I find blowing my own trumpet not just hard, but well nigh impossible. Everywhere I look, there are other writers, pushing their books for all their might, yet I can’t seem to be able to do that. My confidence still needs work. It only takes one negative comment and I’m upset. For example, a friend of mine asked for a criqitue when they entered the NAWG competition. I did the crits without knowing who the writers were. She has come back to me saying that she thought my critique was harsh. At once I felt bad even though I KNOW I would never say anything hurtful or cruel. If I did say anything harsh, it was probably just an honest appraisal because for me, without honesty, feedback isn’t worth the paper it’s written on. It certainly isn’t worth paying for. Yet I’m still upset. I don’t make friends easily and thanks to my upbringing, have always felt that I needed to try and ‘buy’ friendship, usually by putting myself last, or giving time I didn’t have or gifts I couldn’t afford.
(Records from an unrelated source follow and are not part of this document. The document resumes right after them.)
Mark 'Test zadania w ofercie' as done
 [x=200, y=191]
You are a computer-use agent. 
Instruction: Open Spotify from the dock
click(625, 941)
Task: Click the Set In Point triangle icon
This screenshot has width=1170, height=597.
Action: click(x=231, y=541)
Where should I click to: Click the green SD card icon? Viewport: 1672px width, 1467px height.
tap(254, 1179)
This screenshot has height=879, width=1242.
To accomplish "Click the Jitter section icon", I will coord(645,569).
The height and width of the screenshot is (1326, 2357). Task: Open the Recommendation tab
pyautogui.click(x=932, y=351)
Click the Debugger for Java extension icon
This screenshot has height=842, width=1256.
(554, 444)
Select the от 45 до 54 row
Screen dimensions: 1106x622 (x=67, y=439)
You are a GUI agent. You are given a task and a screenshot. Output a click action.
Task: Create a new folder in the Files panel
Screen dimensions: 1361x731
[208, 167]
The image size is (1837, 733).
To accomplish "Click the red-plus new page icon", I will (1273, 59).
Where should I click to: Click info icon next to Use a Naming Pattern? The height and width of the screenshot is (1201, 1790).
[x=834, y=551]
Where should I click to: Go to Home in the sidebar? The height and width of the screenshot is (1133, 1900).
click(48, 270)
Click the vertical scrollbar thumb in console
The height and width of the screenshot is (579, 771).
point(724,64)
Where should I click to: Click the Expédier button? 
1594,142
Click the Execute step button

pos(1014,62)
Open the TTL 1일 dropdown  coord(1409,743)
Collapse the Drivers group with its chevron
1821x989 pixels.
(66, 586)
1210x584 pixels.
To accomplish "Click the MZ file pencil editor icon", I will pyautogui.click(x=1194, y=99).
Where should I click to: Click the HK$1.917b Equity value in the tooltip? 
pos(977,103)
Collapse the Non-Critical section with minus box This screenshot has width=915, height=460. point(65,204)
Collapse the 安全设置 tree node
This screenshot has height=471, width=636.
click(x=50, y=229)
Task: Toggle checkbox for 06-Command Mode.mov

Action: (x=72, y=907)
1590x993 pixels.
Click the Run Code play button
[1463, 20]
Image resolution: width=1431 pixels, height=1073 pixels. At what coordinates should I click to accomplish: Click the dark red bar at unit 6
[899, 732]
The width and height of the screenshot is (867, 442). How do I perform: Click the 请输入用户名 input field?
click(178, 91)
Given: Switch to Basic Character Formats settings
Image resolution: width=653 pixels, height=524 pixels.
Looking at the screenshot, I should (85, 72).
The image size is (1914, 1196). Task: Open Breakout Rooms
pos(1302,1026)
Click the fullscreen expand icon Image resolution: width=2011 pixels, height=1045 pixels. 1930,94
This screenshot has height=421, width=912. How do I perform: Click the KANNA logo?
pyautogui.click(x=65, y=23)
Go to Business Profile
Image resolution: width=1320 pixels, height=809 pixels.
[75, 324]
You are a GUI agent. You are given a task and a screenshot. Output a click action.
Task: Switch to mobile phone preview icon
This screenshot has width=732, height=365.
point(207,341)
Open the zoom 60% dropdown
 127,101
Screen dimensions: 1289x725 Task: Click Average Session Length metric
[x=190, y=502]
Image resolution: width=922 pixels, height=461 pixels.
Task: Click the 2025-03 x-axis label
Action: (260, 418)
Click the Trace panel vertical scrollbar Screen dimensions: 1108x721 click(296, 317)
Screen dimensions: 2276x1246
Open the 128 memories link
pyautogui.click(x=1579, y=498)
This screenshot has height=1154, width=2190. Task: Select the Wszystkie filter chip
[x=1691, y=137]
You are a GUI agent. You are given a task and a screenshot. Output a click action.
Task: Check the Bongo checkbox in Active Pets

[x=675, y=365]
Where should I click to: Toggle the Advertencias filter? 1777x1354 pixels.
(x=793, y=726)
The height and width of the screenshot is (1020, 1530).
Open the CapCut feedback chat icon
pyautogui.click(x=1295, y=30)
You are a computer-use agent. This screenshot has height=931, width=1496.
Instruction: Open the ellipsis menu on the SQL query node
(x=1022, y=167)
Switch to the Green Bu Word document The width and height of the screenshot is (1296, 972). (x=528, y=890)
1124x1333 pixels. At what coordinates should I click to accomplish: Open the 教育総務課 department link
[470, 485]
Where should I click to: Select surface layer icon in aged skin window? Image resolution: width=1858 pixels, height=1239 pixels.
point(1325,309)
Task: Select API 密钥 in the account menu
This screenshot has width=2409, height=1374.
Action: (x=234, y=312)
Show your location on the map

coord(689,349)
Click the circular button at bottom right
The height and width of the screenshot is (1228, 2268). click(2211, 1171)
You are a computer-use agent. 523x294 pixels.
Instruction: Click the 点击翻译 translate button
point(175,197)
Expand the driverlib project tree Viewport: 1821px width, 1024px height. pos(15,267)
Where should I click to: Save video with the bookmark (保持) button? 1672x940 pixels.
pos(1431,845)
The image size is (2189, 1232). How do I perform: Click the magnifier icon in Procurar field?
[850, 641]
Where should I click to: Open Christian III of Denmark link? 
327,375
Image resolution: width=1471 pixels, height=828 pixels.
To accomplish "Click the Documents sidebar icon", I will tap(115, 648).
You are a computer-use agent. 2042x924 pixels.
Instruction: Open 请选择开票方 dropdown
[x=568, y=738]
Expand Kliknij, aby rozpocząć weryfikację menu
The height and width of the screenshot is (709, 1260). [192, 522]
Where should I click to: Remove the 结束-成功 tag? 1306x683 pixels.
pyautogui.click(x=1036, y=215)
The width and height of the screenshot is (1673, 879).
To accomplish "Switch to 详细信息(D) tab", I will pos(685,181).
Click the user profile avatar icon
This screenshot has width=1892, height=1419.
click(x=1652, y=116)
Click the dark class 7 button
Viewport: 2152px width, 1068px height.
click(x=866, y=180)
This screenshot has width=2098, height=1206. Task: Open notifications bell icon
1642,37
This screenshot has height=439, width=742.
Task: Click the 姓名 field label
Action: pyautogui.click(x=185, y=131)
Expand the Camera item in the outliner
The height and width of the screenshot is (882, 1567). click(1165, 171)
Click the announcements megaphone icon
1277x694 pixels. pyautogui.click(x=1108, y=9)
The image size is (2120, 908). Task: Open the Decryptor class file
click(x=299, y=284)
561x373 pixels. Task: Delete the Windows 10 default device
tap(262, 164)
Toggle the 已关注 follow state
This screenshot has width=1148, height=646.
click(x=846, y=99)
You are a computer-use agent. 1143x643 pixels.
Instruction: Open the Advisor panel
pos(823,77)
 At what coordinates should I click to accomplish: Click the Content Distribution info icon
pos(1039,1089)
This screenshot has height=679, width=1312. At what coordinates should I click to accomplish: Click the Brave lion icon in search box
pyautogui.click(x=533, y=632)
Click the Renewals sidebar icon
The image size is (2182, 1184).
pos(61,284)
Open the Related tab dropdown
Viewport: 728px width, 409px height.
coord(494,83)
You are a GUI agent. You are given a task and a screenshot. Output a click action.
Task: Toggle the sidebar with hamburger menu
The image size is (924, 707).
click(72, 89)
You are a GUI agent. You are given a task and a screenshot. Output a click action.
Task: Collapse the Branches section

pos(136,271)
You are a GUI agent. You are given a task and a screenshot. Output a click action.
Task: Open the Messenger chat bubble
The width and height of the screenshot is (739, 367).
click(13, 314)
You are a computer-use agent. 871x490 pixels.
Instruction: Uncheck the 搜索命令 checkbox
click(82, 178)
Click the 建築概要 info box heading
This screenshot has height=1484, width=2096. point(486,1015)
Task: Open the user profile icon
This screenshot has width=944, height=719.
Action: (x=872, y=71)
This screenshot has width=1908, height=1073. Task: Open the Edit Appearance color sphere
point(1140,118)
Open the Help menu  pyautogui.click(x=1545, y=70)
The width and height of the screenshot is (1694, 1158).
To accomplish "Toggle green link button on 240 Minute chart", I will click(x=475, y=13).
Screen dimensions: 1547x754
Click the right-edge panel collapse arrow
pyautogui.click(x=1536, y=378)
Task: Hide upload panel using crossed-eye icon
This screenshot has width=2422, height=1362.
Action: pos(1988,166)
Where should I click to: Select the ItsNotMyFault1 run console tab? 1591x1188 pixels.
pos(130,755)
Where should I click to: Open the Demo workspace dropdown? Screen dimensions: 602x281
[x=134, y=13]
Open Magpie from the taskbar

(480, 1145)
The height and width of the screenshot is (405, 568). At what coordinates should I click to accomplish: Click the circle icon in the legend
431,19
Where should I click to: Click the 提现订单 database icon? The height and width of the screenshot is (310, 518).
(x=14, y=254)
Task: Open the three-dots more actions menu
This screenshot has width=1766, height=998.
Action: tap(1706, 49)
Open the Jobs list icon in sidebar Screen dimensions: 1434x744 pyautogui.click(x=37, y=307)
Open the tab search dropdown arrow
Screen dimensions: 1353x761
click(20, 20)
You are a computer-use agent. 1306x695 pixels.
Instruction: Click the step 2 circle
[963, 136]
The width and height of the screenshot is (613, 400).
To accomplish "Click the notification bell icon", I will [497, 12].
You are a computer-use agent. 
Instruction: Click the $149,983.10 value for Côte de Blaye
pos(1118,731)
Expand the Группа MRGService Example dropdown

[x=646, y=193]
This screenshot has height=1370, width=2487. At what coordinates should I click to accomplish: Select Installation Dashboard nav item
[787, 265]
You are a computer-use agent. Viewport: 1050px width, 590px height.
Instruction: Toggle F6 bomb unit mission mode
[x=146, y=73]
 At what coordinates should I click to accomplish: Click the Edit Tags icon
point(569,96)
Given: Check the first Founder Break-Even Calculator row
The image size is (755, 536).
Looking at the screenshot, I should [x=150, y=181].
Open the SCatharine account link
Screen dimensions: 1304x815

My friend’s comment almost put my off ever doing critiques again. As a writer, I need people to want to read my books, so what do I do? I can be honest and risk upsetting people or be nice and let them carry on making the same mistakes.
All I know is that if somebody (more than one!) hadn’t told me my stories were weak, and frankly rubbish, I would still be writing the same, weak, rubbish stories and getting precisely nowhere. As it is, I’ve sold literally hundreds of stories to magazines, and won competitions too.
Also on the writing front, I’ve written to a few local writing groups to see if I can get any bookings for next year. I’ve also gone back to the book I started a couple of months ago. That’s the trouble with me. I have so many ideas, it’s hard to decide what to do next. I thought of another idea for a book only this afternoon. Sadly, I can only do one thing at a time.
I added some more published works to ALCS today. Now they’re accepting newspaper articles too so I’ve been able to add three of the pieces I did for the Sunday Times Confessions of a Tourist slot.
Tonight I’m off to a ‘do’ where I’m in charge of the quiz. Frankly I’d rather be able to take part as that way I might win a prize (I won last year) but it’s only fair for somebody else to do the hard work. I have an even bigger do on tomorrow – the Christmas party at Spice, so I hope I can find the energy I need.